REGIONALE. La gestione della fiorente piazza di spaccio del rione di edilizia popolare Piano Napoli a Boscoreale, nel Napoletano, era nelle mani di un’unica famiglia. E i Sarnataro, vicini per gli inquirenti al clan Vangone-Limelli, sono destinatari delle sette misure cautelari in carcere emesse dal gip partenopeo dopo una inchiesta dei carabinieri, da febbraio a giugno 2015, su quanto accadeva in via Settetermini nel comune vesuviano.
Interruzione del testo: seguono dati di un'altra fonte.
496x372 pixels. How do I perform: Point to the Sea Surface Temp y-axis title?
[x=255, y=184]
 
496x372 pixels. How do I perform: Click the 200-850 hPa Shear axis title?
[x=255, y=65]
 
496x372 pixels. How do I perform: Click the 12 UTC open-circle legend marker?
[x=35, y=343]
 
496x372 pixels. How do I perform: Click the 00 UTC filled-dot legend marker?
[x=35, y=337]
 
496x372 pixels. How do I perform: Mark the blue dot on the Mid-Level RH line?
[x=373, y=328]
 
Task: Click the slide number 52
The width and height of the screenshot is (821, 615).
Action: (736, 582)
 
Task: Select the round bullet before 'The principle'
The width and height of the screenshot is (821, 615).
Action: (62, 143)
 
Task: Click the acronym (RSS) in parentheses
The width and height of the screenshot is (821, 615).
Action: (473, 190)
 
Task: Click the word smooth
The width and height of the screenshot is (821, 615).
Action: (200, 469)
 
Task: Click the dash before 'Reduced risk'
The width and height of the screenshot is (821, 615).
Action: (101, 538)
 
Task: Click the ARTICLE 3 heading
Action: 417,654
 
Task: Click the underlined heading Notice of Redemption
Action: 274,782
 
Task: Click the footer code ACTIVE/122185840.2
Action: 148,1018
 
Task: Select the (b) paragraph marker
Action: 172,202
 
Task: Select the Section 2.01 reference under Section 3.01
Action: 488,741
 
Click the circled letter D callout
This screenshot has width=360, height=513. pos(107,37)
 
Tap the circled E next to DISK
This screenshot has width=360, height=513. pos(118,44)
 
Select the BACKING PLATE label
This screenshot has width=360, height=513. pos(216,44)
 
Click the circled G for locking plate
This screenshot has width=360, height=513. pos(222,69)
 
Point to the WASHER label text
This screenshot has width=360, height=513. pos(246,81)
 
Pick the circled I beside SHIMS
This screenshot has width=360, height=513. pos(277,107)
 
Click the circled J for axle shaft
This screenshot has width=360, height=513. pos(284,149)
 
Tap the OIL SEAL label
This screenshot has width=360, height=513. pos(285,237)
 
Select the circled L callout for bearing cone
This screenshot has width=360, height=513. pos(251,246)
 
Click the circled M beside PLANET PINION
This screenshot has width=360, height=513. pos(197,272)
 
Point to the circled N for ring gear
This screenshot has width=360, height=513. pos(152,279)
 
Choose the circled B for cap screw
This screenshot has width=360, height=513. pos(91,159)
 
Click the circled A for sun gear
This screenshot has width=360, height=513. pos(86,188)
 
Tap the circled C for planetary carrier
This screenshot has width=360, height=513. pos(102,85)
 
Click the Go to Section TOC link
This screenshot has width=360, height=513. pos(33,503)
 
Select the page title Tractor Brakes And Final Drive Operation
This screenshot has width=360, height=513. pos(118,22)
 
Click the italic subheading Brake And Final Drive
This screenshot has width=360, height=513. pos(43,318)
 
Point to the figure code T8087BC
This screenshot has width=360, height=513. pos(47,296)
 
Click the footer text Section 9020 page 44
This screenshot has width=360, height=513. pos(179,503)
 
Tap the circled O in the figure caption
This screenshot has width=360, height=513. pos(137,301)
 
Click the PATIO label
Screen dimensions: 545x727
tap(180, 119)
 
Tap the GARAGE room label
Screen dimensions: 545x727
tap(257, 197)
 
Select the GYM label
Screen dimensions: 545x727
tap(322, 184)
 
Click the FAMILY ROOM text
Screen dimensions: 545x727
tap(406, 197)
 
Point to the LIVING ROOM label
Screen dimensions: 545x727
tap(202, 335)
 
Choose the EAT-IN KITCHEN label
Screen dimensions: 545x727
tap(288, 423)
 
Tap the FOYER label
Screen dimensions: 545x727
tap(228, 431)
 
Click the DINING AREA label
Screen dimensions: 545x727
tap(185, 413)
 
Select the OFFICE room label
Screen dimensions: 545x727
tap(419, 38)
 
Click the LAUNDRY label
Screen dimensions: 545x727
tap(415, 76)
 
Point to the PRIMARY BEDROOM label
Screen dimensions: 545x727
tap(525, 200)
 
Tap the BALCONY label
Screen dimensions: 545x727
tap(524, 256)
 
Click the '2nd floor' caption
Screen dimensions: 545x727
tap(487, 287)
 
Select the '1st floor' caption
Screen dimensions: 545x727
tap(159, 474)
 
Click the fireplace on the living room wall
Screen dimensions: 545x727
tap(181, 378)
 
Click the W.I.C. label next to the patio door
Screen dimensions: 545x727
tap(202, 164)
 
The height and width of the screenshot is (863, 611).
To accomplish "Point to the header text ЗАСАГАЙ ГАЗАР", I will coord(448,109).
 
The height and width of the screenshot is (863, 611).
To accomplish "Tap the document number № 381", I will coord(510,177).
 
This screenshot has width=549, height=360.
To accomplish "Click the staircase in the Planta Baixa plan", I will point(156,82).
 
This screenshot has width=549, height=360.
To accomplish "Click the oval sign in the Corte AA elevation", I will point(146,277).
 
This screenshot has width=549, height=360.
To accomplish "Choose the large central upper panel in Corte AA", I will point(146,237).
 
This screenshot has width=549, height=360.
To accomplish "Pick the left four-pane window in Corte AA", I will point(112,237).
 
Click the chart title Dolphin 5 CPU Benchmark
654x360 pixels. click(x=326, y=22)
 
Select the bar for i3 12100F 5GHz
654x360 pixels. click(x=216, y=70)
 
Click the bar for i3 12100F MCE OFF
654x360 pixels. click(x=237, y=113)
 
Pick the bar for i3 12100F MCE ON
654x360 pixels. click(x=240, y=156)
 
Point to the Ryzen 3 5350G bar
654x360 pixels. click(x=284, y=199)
Provvedimenti restrittivi quindi per il capofamiglia Raffaele Sarnataro, la moglie Argentina Improta, i figli Mario e Giovanni, gia’ detenuti, la compagna del primo, Antonietta Coppola, e la suocera di Giovanni, Emiliana Capasso, nonche’ per Enrico Buonvolere, anche lui in carcere, fratello di Mauro, l’uomo ucciso proprio in via Settetermini il 7 febbraio dell’anno scorso in un regolamento di conti per il controllo dei traffici di droga nell’area.


Ai sette vengono contestati a vario titolo i reati di associazione a delinquere finalizzata al traffico di stupefacenti e porto e detenzione di armi con l’aggravante di associazione armata. Le indagini hanno infatti documentato anche che il gruppo era militarizzato.

I Sarnataro acquistavano e detenevano ingenti partite di hashish, marijuana e cocaina, e si occupavano anche di venderne ad altri gruppi campani; con la loro “efficace organizzazione logistica”, come la indica la procura partenopea, tagliavano la droga e la confezionavano in modo da farla rivendere a pusher nella piazza di spaccio controllata da vedette, tutti da loro stipendiati. Base logistica e cuore dell’organizzazione, l’appartamento di famiglia. Alle donne di casa era riservato un ruolo di primo piano nello spaccio ma anche come vedette. Le armi erano necessarie sia per regolare i diverbi che potevano nascere sia per lo scontro armato con rivali nella gestione degli affari illeciti nel rione popolare.